Question

An urn contains 3 black and 5 red balls. If 3 balls are drawn at random from the urn, the mean of the probability distribution of the number of red balls drawn is:

• A. \( \frac{45}{28} \)
• B. \( \frac{15}{8} \)
• C. \( \frac{2}{5} \)
• D. \( \frac{3}{7} \)

Hint:

When calculating expected values, multiply each outcome by its probability and sum them up. This helps you find the mean of the distribution.

Answer 1

The Correct Option is B

Step 1: Understand the problem. The problem is related to finding the mean of the probability distribution for the number of red balls drawn when 3 balls are drawn from an urn containing 3 black and 5 red balls. The number of red balls that can be drawn ranges from 0 to 3, and we need to calculate the expected value (mean) of this distribution. 
Step 2: Calculating probabilities. The number of possible outcomes when drawing 3 balls from the urn is: \[ \binom{8}{3} = \frac{8 \times 7 \times 6}{3 \times 2 \times 1} = 56. \] Next, we calculate the probability of drawing 0, 1, 2, and 3 red balls. - For 0 red balls, all 3 balls must be black.

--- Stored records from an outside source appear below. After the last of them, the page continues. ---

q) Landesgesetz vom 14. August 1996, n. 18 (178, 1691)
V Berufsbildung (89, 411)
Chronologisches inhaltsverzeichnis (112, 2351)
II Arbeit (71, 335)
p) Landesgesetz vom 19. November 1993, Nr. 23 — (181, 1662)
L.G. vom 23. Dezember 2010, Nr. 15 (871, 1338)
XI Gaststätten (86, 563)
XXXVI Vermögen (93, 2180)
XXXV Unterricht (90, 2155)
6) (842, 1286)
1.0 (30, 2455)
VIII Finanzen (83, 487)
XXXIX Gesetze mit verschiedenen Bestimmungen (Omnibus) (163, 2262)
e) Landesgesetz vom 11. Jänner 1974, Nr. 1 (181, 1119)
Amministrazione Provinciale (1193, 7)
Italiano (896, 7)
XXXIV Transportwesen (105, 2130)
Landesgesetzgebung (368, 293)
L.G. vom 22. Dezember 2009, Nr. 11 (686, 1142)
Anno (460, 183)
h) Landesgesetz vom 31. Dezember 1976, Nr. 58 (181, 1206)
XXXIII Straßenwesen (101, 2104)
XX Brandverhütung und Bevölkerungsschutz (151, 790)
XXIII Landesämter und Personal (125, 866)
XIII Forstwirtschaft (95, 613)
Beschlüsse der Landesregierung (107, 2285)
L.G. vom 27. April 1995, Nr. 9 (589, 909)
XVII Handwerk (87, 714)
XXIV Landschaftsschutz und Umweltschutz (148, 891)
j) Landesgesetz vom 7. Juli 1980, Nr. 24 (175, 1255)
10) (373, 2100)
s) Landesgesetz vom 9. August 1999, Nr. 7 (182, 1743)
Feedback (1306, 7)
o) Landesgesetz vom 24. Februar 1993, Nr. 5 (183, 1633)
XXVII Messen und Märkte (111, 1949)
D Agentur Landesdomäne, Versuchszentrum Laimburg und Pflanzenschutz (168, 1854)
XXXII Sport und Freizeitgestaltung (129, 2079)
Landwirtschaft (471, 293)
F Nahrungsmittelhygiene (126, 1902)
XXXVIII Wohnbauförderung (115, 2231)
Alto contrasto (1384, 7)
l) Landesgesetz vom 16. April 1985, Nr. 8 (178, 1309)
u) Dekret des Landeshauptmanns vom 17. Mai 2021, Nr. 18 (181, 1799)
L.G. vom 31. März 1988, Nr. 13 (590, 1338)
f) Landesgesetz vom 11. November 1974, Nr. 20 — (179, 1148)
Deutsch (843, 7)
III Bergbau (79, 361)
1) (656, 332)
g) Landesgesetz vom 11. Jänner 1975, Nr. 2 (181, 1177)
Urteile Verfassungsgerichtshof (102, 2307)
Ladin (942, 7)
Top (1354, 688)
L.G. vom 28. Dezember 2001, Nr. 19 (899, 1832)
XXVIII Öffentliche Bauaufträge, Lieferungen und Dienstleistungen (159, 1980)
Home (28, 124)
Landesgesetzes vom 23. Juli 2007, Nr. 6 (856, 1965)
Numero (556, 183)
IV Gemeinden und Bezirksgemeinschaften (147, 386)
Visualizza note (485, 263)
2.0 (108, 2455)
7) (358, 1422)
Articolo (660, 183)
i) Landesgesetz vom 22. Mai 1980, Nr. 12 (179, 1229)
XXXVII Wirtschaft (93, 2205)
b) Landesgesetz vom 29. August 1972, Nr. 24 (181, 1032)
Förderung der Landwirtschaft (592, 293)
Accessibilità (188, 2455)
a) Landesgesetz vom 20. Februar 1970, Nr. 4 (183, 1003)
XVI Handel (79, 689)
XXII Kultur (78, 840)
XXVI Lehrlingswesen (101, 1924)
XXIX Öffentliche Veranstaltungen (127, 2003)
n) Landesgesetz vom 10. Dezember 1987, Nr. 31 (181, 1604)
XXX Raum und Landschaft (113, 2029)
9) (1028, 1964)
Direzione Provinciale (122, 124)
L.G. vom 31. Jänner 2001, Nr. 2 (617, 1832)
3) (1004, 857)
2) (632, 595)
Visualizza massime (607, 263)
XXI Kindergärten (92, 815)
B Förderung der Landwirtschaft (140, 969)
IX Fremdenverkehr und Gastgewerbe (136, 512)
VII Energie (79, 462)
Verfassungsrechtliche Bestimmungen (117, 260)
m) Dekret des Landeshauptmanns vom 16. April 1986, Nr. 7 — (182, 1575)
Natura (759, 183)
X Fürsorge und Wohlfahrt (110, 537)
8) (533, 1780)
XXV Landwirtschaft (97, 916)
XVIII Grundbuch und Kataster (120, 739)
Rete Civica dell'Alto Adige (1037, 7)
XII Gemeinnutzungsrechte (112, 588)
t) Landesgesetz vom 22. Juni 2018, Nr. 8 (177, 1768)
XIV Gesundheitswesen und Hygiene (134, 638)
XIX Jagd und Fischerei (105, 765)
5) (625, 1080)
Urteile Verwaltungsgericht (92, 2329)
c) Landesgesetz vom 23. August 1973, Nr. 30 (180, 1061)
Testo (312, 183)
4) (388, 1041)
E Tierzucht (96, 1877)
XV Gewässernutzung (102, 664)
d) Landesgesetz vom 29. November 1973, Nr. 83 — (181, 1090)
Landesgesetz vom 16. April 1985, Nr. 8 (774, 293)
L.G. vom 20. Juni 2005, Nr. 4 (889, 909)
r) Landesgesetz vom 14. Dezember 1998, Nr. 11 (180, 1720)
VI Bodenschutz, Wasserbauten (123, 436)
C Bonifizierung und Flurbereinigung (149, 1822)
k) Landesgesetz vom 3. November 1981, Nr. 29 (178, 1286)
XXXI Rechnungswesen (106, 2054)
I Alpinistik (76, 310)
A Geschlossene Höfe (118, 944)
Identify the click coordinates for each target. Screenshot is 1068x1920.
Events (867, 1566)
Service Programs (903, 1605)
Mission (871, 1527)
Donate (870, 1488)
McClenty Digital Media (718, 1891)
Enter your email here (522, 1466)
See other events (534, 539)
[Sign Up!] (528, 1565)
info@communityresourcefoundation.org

The number of ways to choose 3 black balls is: \[ \binom{3}{3} = 1. \] So the probability is: \[ P(0 \text{ red balls}) = \frac{1}{56}. \] - For 1 red ball, we need to choose 1 red ball and 2 black balls. The number of ways to do this is: \[ \binom{5}{1} \times \binom{3}{2} = 5 \times 3 = 15. \] So the probability is: \[ P(1 \text{ red ball}) = \frac{15}{56}. \] - For 2 red balls, we need to choose 2 red balls and 1 black ball. The number of ways to do this is: \[ \binom{5}{2} \times \binom{3}{1} = 10 \times 3 = 30. \] So the probability is: \[ P(2 \text{ red balls}) = \frac{30}{56}. \] - For 3 red balls, all 3 balls must be red. The number of ways to choose 3 red balls is: \[ \binom{5}{3} = 10. \] So the probability is: \[ P(3 \text{ red balls}) = \frac{10}{56}. \] Step 3: Calculating the expected value. The expected value (mean) of the number of red balls drawn is the sum of each outcome multiplied by its probability: \[ E(X) = 0 \times \frac{1}{56} + 1 \times \frac{15}{56} + 2 \times \frac{30}{56} + 3 \times \frac{10}{56}. \] Simplifying: \[ E(X) = \frac{0 + 15 + 60 + 30}{56} = \frac{105}{56} = \frac{15}{8}. \] Thus, the mean of the probability distribution of the number of red balls drawn is \( \frac{15}{8} \).